- The Washington Times - Thursday, October 10, 2002

Black Entertainment Television founder Robert Johnson said yesterday he has not put in any official bid to purchase the Montreal Expos.

The Washington Post reported yesterday that Johnson had told Major League Baseball he wanted to purchase 51 percent of the Expos and move the team to the District; the report referred to the offer as a bid.

But Johnson told The Washington Times yesterday that he has only had "informal conversations with Major League Baseball representatives" about acquiring a franchise and has given them nothing in writing. As far as his 51 percent plan, Johnson said he "put that concept in the [Post]." Major League Baseball officials could not be reached for comment on Johnson's plan.

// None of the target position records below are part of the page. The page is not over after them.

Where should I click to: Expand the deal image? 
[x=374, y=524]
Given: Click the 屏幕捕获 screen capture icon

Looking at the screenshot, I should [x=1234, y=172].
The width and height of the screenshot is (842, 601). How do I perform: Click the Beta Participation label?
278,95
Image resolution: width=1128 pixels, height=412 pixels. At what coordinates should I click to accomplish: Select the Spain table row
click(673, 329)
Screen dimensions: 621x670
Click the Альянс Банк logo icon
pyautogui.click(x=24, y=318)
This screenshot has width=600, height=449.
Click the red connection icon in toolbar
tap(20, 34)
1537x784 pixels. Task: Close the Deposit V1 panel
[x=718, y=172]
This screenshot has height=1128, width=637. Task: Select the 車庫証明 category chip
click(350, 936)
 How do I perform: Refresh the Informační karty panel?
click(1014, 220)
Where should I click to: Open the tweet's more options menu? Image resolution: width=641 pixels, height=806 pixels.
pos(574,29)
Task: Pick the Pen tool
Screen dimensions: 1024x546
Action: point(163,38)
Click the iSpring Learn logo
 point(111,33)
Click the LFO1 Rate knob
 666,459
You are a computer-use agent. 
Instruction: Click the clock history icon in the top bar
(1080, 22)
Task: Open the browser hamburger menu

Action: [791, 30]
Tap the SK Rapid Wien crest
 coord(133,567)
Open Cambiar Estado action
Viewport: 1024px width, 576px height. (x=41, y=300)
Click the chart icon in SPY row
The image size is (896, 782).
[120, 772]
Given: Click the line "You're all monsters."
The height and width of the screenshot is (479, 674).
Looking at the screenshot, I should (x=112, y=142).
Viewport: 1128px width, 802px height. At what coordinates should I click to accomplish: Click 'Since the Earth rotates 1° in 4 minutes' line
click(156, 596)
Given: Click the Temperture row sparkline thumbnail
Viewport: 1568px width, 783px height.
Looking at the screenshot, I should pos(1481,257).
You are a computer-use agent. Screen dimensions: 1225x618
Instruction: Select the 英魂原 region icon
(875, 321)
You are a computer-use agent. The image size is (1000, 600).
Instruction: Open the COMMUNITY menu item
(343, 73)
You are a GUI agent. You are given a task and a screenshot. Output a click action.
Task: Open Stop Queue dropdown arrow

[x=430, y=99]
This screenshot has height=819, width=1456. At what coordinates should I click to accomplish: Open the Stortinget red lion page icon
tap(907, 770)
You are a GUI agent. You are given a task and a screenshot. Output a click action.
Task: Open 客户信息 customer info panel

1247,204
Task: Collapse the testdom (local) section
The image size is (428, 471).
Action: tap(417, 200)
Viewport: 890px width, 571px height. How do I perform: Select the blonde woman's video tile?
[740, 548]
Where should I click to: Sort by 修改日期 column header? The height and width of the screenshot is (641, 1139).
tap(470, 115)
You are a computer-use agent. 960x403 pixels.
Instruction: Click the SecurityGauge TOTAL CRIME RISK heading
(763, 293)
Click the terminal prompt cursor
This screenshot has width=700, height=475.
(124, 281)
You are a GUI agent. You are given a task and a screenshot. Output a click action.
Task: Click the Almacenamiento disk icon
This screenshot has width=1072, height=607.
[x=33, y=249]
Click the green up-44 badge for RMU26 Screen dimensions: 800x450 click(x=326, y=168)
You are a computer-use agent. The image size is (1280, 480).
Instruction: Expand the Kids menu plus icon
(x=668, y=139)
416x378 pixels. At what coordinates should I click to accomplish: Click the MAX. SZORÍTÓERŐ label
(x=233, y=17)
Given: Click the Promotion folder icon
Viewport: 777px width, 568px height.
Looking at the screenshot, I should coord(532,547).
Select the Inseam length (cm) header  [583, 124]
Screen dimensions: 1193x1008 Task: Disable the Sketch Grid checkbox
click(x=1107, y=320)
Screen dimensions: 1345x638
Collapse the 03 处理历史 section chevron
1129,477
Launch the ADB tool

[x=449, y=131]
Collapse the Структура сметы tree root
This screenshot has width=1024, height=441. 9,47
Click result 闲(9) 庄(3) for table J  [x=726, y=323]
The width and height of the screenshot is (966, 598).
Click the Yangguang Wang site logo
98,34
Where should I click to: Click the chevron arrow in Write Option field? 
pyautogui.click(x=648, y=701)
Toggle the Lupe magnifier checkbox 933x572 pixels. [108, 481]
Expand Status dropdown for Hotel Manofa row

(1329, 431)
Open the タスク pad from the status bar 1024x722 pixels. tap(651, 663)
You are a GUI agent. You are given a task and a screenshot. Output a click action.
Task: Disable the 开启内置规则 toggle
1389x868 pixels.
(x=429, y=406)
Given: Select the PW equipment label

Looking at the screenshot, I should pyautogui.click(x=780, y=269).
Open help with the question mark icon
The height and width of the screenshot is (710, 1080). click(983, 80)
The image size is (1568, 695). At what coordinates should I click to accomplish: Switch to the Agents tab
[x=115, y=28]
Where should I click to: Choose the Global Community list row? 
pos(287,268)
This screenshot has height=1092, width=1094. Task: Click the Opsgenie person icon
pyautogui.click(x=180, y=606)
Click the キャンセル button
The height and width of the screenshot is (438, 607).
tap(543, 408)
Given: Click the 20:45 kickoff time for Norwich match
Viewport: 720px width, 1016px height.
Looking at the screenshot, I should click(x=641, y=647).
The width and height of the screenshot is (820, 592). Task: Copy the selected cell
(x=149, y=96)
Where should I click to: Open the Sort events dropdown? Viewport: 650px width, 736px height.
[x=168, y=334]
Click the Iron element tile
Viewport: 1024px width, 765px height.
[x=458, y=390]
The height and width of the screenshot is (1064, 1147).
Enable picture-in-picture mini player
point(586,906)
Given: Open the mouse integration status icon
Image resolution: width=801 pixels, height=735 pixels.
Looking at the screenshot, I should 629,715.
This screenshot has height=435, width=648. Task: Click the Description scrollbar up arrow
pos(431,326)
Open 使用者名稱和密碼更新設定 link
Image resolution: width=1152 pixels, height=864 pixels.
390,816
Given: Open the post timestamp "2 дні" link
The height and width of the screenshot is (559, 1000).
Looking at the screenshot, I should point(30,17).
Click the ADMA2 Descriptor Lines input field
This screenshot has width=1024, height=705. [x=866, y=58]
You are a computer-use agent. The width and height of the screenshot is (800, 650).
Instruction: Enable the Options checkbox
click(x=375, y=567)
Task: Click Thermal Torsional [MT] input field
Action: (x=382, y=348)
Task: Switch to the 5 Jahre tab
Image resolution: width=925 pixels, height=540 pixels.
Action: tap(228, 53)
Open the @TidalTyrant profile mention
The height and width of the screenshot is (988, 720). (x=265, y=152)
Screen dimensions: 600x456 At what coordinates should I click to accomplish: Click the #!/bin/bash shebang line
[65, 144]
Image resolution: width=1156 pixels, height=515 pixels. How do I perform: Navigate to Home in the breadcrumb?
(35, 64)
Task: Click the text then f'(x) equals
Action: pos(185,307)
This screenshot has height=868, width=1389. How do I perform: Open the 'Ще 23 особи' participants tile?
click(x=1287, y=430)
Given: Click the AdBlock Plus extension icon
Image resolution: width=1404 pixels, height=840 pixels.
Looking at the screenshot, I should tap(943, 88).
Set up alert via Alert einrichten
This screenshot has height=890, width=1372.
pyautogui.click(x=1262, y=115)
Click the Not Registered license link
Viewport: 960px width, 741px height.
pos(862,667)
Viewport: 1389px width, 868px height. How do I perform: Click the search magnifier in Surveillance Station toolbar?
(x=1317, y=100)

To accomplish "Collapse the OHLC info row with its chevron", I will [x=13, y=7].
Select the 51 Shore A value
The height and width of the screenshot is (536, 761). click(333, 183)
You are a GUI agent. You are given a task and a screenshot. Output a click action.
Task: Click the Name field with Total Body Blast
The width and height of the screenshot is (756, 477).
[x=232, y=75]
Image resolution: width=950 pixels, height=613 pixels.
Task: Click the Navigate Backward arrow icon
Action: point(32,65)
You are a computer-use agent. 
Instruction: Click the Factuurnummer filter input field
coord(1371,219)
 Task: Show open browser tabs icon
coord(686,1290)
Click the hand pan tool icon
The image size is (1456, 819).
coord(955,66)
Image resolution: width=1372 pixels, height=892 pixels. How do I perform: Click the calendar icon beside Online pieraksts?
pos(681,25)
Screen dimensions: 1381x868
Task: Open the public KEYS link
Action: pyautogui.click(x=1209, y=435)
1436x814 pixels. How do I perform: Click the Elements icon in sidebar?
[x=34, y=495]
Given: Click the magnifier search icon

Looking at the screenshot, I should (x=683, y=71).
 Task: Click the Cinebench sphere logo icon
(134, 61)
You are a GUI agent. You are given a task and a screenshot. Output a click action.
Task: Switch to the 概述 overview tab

Johnson said he will meet today with District Sports and Entertainment officials to discuss the future of major league baseball in the city and funding for a new ballpark.

Johnson also told The Post the city would have to build the stadium. But yesterday he said he expected that anyone who wanted to own a team in the District would have to contribute to the construction of a ballpark.

"From what I have been told, [the District is] looking for a private-public partnership, so the owner will have to put up some money," Johnson said.

Johnson said under his plan, he would purchase 51 percent of the Expos, leaving baseball with the remaining 49 percent. Over the next three or four years, Johnson and the remainder of his ownership group would purchase the 49 percent share of the team to complete the deal. Johnson said Washington Redskins owner Daniel Snyder would be one of the minority owners in the 49 percent group.

The 29 existing owners shared in the purchase last winter and operation of the Expos, whose losses could be as much as $40million this year and $60million next year if the team stays in Montreal.

"I've got to think that Major League Baseball recognizes the problem they face," Johnson said. "They have a team that the league owns that is losing $30million a year, with only a few viable cities to move the team [to]. A stadium will have to be built and the owner will have to put up a significant amount of money to finance the stadium, and if the owner has to put up a huge amount of money for the team, it will be almost impossible for someone to buy a Major League Baseball team. The way it is now, the league will have to carry those losses for three or four more years, because they can't contract the team now.

"What I propose is a way out of the dilemma," Johnson said. "They can cut their losses in half by selling the team and allow it to move to the District. Then they would get their upside in the back end when their 49 percent ownership is acquired, based on the value of a Washington, D.C., franchise, instead of a losing franchise in Montreal. I would share in the losses for a few years, and their 49 percent in the back end would have significant value."

The Washington Baseball Club, the ownership group led by financier Fred Malek, has an exclusivity agreement with the District for the use of RFK Stadium until a new ballpark could be constructed. But Robert Goldwater, executive director of the D.C. Sports and Entertainment Commission, said the terms of the agreement allow the District to welcome other ownership groups, under certain conditions.

"If baseball designates another ownership group, they could negotiate the use of the stadium," Goldwater said.

Winston Lord, executive director of the Washington Baseball Club, said they would not stand in the way of another group seeking to bring a baseball team to Washington if they were successful.

"We have always said that our primary goal is to return baseball back to the District," Lord said.

Under the terms of its exclusivity agreement with the District, the Washington Baseball Club has the opportunity to invest up to 10 percent in any ownership group and be reimbursed up to $4million for their work in that effort.

Currently there are no black owners in major league baseball. Both Johnson and the Washington Baseball Club, whose general partners include Frank Raines, chairman of Fannie Mae, would give baseball the opportunity to change that.

Both the Malek group and Virginia Baseball, the group led by telecommunications executive William Collins, which wants to put a franchise in northern Virginia, have already submitted bids to purchase the Expos. Tonight, the Virginia Baseball Stadium Authority will select an architect for its plans to build a ballpark. That choice became apparent yesterday when HOK, one of two architecture firms under consideration, dropped out of the process, leaving HKS as the lone firm under consideration.